* ДАННЫЙ ОТРЫВОК *
Другое дело, что сейчас сам этот политический режим, в первую очередь - на международной арене, претерпевает некую неприятную трансформацию. Эта трансформация наглядно видна в образе вот этого песика-лабрадора, который теперь все время рядом. То, что кажется "личной внешней политикой Путина" и ее успехами, - это встраивание в элиту нового мирового порядка, это претензия на занятие там места в индивидуальном качестве, в качестве одного из ведущих лидеров этого порядка. "Снизу" начинает казаться, что Россия интересует ее лидера прежде всего как козырь в осуществлении этой личной стратегии. Дело не обстоит так, как в примитивной мифологеме "предпродажной подготовки России", которую так любит официально-оппозиционная печать. Все сложнее - Россия здесь важна, более того, сильная Россия здесь важна, но не как субъект политики, а как залог членства в престижном мировом клубе. Понятно, что без сильной и влиятельной России в этот клуб попросту не пустят, но вот возникает опасение, что целью тут является именно клуб, а Россия - лишь средством.

* ЗАДАНИЕ 1 *
Выпишите все строки, содержащие слово «arrow». Регистр букв учитывается.

* ПОКАЗАННЫЕ ДАННЫЕ *
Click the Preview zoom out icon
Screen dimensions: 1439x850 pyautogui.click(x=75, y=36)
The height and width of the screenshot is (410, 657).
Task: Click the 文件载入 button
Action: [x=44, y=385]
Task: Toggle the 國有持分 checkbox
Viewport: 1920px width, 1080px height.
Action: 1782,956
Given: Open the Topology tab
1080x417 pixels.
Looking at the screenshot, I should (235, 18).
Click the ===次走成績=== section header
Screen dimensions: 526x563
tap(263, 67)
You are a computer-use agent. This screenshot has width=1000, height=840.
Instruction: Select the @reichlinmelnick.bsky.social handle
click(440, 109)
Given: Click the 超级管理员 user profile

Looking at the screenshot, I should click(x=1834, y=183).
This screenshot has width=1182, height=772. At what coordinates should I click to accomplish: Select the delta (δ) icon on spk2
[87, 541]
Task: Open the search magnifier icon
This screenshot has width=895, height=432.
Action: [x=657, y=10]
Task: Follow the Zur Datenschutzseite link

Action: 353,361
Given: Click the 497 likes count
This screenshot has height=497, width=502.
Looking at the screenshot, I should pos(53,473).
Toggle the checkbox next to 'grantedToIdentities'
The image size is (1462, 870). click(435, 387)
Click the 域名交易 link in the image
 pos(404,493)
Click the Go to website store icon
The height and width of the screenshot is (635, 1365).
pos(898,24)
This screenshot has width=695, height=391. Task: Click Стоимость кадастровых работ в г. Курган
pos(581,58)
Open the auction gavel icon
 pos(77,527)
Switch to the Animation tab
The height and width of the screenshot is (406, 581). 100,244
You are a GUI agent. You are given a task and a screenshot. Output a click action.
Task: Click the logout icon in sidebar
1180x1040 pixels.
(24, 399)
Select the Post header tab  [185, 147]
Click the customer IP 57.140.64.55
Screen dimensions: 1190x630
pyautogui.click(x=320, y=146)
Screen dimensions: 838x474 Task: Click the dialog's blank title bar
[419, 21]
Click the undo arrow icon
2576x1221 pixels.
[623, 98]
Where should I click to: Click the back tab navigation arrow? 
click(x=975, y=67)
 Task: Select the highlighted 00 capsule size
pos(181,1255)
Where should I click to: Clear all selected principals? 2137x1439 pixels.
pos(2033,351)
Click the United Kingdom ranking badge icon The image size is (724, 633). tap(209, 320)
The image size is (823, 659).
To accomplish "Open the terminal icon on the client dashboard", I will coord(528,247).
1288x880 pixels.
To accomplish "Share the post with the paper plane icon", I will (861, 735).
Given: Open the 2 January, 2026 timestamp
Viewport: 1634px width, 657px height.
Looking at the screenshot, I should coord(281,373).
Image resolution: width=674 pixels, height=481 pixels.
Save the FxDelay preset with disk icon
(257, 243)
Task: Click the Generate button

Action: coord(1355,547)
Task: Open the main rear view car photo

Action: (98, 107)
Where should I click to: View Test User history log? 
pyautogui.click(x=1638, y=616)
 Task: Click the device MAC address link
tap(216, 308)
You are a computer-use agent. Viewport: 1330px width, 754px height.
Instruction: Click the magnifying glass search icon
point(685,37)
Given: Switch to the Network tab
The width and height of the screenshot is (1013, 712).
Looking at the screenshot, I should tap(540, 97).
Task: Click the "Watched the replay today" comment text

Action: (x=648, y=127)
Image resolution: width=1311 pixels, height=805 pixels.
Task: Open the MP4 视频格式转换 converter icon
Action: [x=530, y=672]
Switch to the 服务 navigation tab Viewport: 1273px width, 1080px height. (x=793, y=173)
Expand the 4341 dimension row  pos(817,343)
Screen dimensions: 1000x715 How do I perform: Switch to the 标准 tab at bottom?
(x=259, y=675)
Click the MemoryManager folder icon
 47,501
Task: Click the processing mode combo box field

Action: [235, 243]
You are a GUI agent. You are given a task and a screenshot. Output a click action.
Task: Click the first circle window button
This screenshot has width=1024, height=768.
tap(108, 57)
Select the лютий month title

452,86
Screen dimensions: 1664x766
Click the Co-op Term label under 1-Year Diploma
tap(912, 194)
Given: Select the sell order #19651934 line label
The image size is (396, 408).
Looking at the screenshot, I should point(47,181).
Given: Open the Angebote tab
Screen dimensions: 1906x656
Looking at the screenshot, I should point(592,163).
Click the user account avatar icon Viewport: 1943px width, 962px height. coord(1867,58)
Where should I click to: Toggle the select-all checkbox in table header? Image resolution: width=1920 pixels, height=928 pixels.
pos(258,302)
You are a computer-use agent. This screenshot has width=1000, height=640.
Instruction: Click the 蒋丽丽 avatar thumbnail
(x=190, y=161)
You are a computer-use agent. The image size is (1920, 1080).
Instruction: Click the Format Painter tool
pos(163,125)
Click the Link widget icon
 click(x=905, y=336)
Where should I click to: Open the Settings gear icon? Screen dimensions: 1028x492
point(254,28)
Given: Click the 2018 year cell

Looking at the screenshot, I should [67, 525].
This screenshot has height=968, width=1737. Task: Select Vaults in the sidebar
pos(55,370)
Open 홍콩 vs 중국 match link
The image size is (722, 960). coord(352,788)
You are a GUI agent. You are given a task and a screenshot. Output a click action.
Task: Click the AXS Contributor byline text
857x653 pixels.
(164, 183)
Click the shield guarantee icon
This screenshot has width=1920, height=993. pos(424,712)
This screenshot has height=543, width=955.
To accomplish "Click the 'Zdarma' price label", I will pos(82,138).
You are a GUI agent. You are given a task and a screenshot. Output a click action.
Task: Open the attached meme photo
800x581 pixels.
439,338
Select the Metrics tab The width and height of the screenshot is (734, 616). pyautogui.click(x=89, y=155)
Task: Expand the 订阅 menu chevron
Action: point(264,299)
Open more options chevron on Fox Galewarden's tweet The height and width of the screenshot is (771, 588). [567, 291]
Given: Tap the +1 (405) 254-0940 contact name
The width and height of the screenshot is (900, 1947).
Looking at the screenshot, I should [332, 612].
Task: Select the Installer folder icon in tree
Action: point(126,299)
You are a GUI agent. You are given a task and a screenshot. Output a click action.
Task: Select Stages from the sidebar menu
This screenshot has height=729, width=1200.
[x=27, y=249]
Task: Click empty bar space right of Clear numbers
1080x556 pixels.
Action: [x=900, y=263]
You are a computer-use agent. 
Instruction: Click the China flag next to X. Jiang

* ЗАДАНИЕ 2 *
Переведите на английский язык предложение из отрывка: «Эта трансформация наглядно видна в образе вот этого песика-лабрадора, который теперь все время рядом.»

* ПРАВИЛЬНЫЙ ОТВЕТ 1 *
Click the undo arrow icon
Where should I click to: Click the back tab navigation arrow? 

* ПРАВИЛЬНЫЙ ОТВЕТ 2 *
This transformation is clearly visible in the image of this little Labrador dog, which is now always nearby.